This video here poses a question about being able to 'spot the autism' . I did right away, but I will post it and continue with my writing below so you can take a moment to watch it, so as I don't give away my point.
Were you able to see it? I found this on a FB page about autism. The page owner said she had experience with autism for over 25 years and couldn't spot the autistic child in the video until it was pointed out to her. I interjected that I could right away and attempted to explain why in one or two sentences. The entire thread continued on about services being so wonderful and inclusion and latidah.... everyone putting in their two cents about how they could never ever tell... completely ignoring the fact that I said anything. Apparently, they don't acknowledge any autism unless it fits their definition of what they think autism is and me and my words weren't it, as well as this little girl's actions. The girl in the video could have been me as a child easily. She is not behaving non-autisticly. She is copying NT behavior. That is how I can tell she was on the spectrum, immediately. She is me as a child, and even now as adult. Watch carefully, and you'll see that she is always one second behind everyone else. She pauses and looks around to see what she is supposed to be doing in that moment, then does it. She is becoming a master chameleon. When in doubt, just follow along, as been my motto for my whole life. I can fit into any situation that I need to by smiling and mirroring. It isn't natural. It never will be. That's why socializing with others is so tiring and difficult. It's like doing a huge math problem in my head.
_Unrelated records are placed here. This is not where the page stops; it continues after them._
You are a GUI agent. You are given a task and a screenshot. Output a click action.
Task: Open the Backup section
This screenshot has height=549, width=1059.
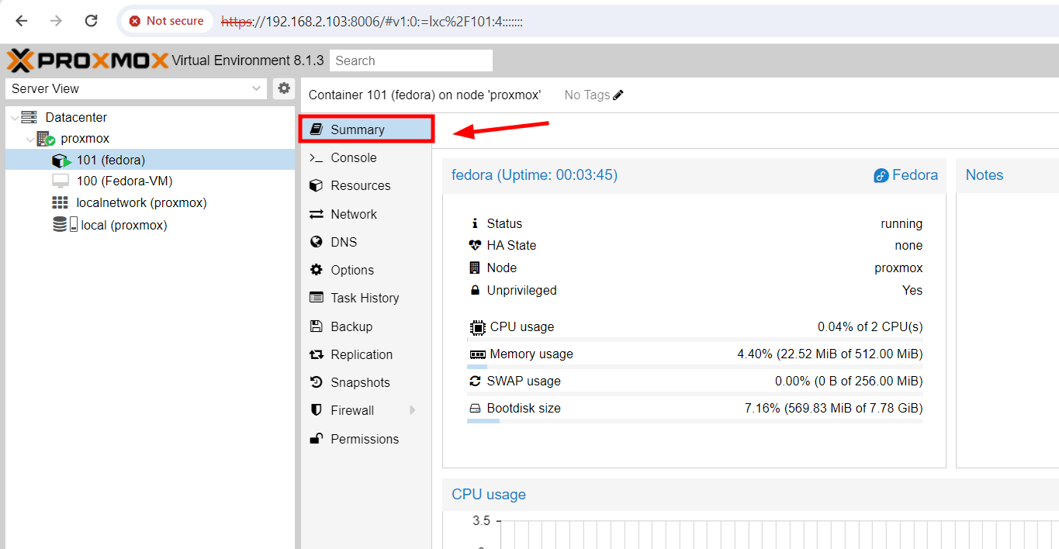click(x=351, y=326)

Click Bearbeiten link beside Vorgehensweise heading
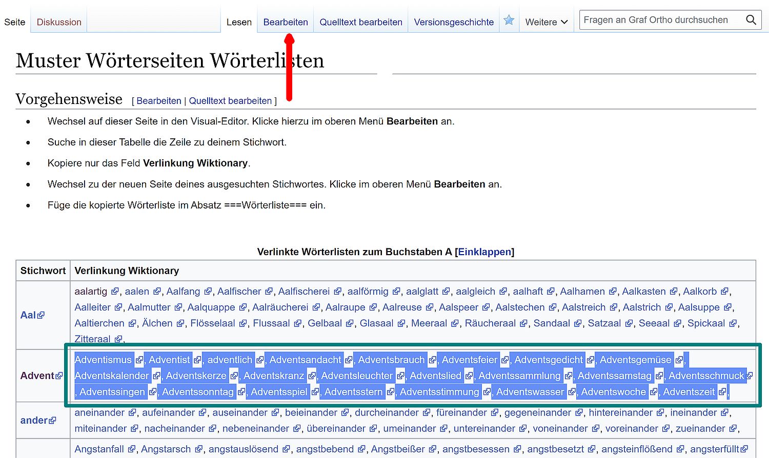tap(159, 101)
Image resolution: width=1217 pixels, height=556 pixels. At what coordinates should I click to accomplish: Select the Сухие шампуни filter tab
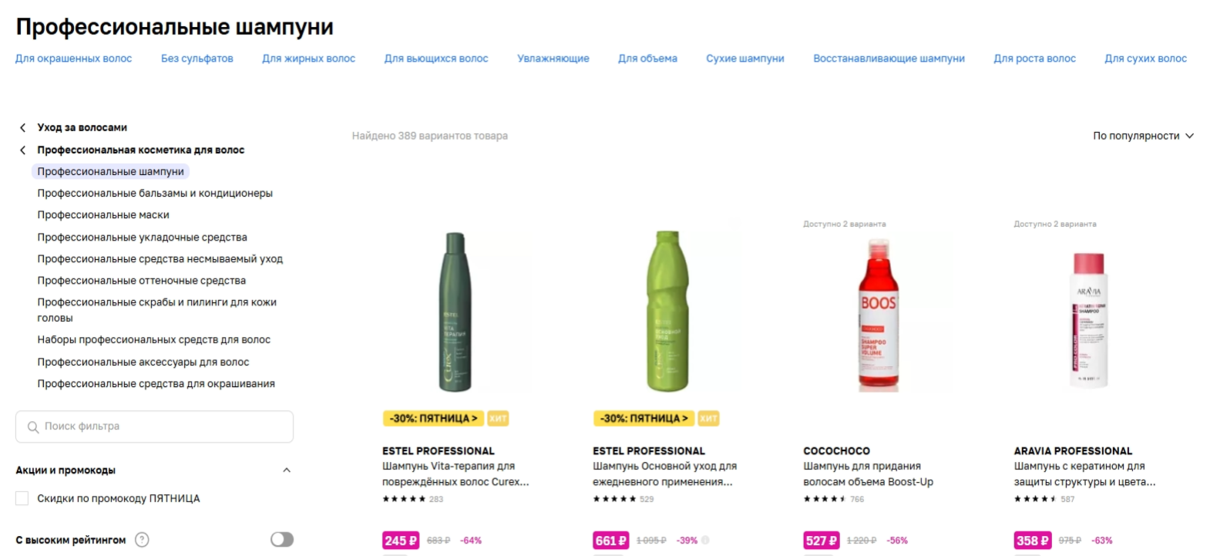[745, 59]
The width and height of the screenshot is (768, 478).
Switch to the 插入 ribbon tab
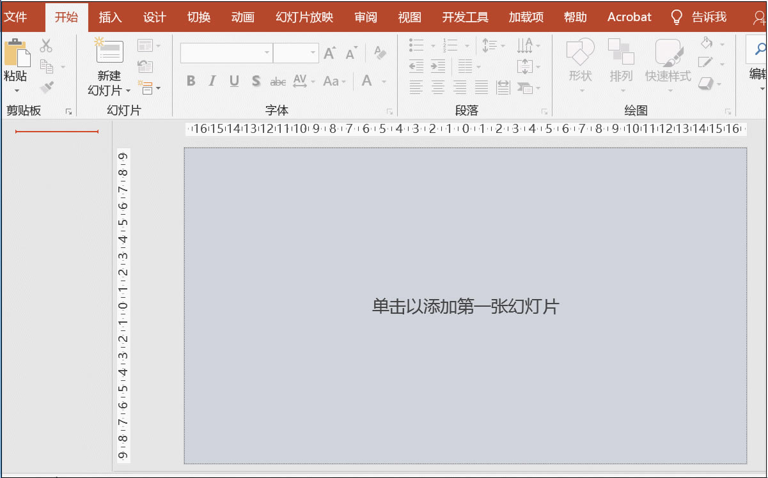pos(110,17)
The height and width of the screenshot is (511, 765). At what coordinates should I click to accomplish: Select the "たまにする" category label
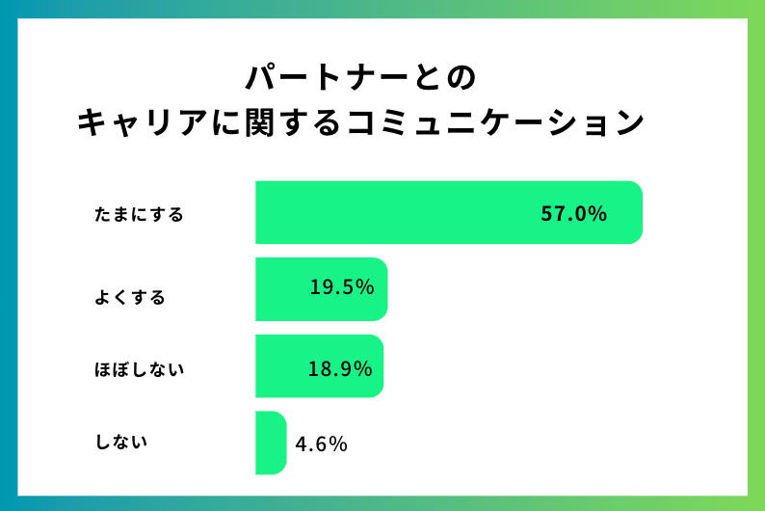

Don't get me wrong. I don't think that that inclusion is a bad thing, or that ASD kids can't be taught social skills. I think inclusion is great and we can most definitely learn social skills, but it's not ever going to be second nature to us. All I am saying is please don't ever think that if ASD kids are force fitted into social situations we will by osmosis become more typical, because that's not what necessarily happens. We may learn to fake it more, but it will always be an act. As for the original intent of the video, I really don't see where schools try to exclude kids with autism. I've always had the opposite problem, which is getting schools to address my son's (Bubby, because he is more like the girl in this video) autism. That's another post for another day, though!